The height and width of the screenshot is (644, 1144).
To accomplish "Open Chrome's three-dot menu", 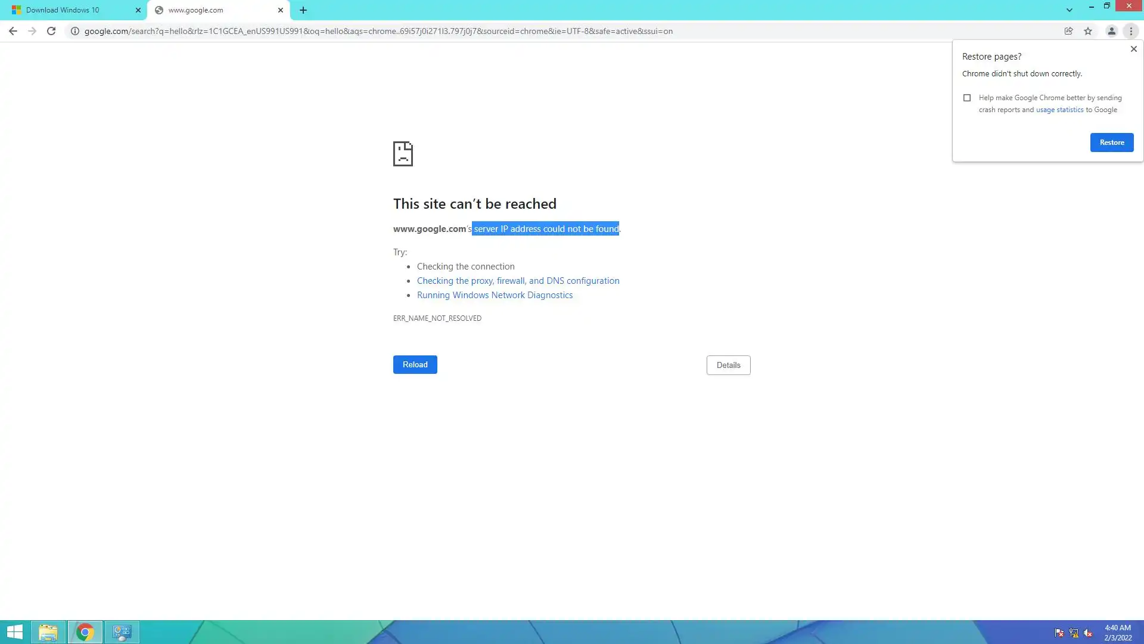I will pos(1131,31).
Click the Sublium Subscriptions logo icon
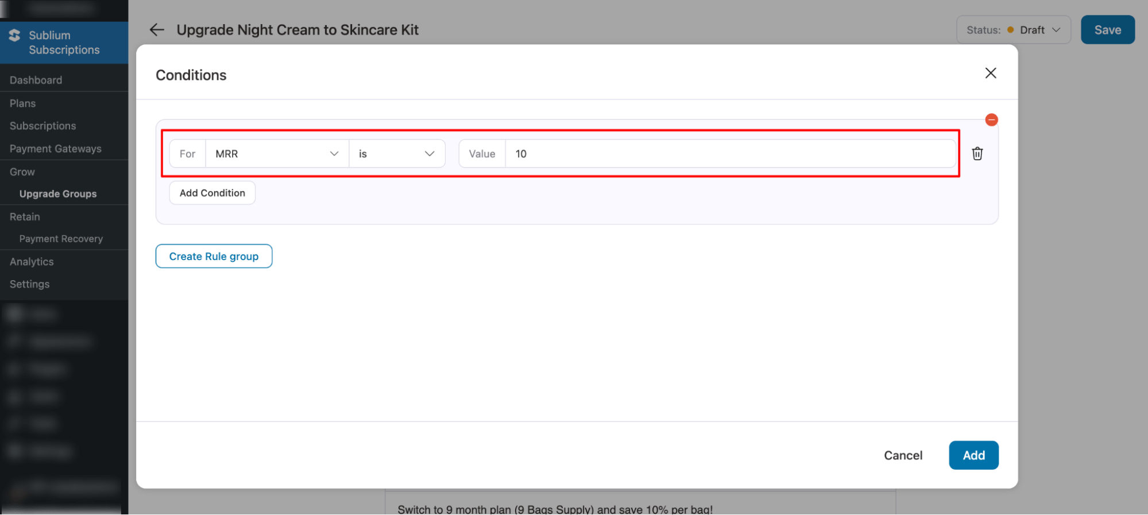 [15, 36]
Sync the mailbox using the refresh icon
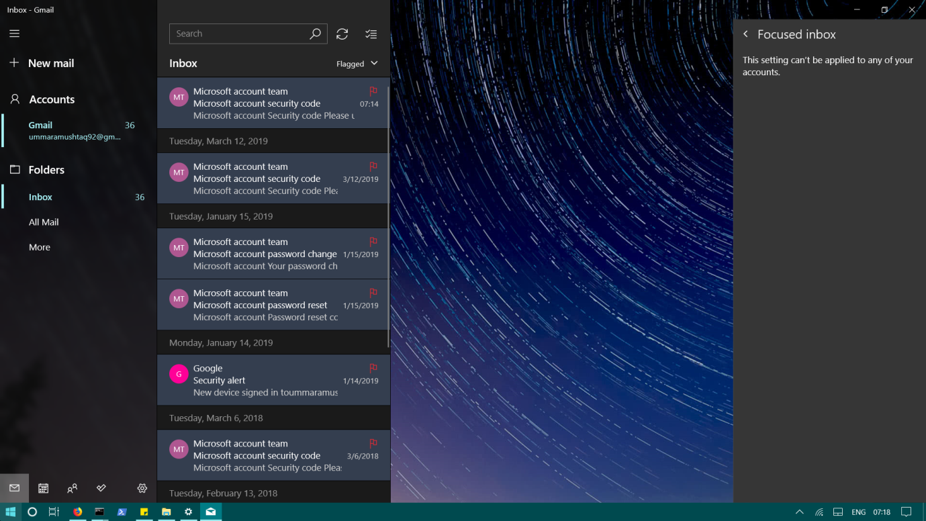This screenshot has width=926, height=521. coord(342,34)
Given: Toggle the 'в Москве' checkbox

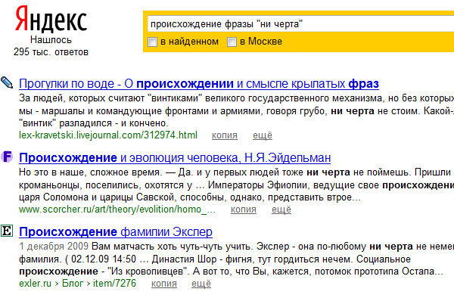Looking at the screenshot, I should (232, 42).
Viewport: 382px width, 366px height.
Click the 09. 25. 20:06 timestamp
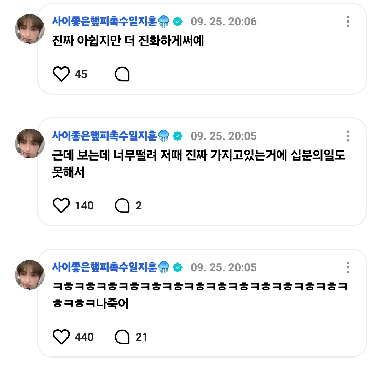tap(224, 22)
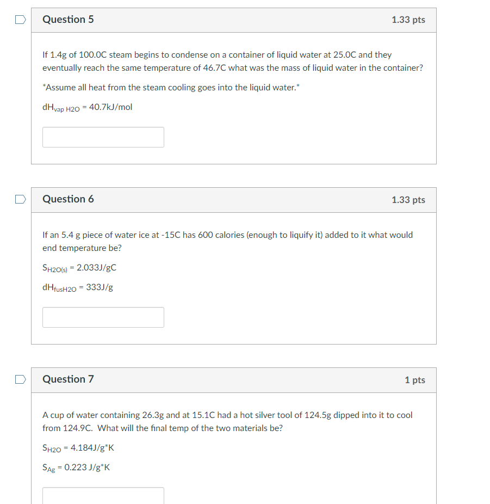The width and height of the screenshot is (490, 504).
Task: Click the 1.33 pts label for Question 6
Action: (408, 200)
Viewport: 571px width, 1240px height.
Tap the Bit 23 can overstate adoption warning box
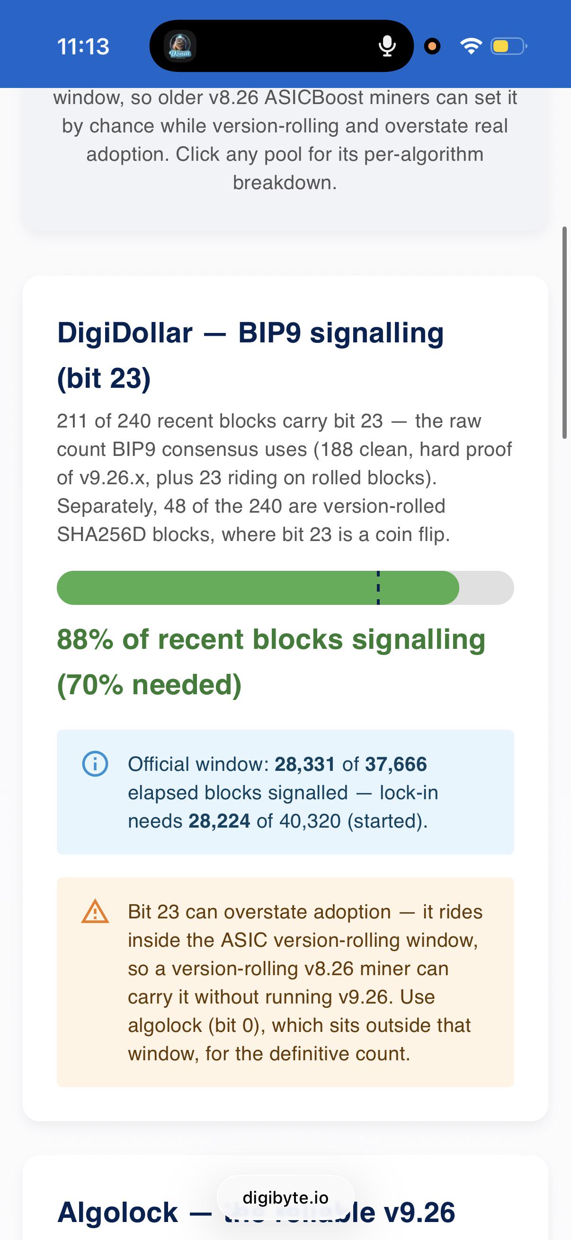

- WHAT NEEDS TO BE DONE
Reproduce the part of the records that opens with the line containing "Viewport: 382px width, 366px height." and closes with the line containing "Action: (408, 200)", copying every line without change and leaving out the pictures.

- ANSWER BELOW
Viewport: 382px width, 366px height.
Click the 09. 25. 20:06 timestamp
tap(224, 22)
The width and height of the screenshot is (490, 504).
Task: Click the 1.33 pts label for Question 6
Action: (408, 200)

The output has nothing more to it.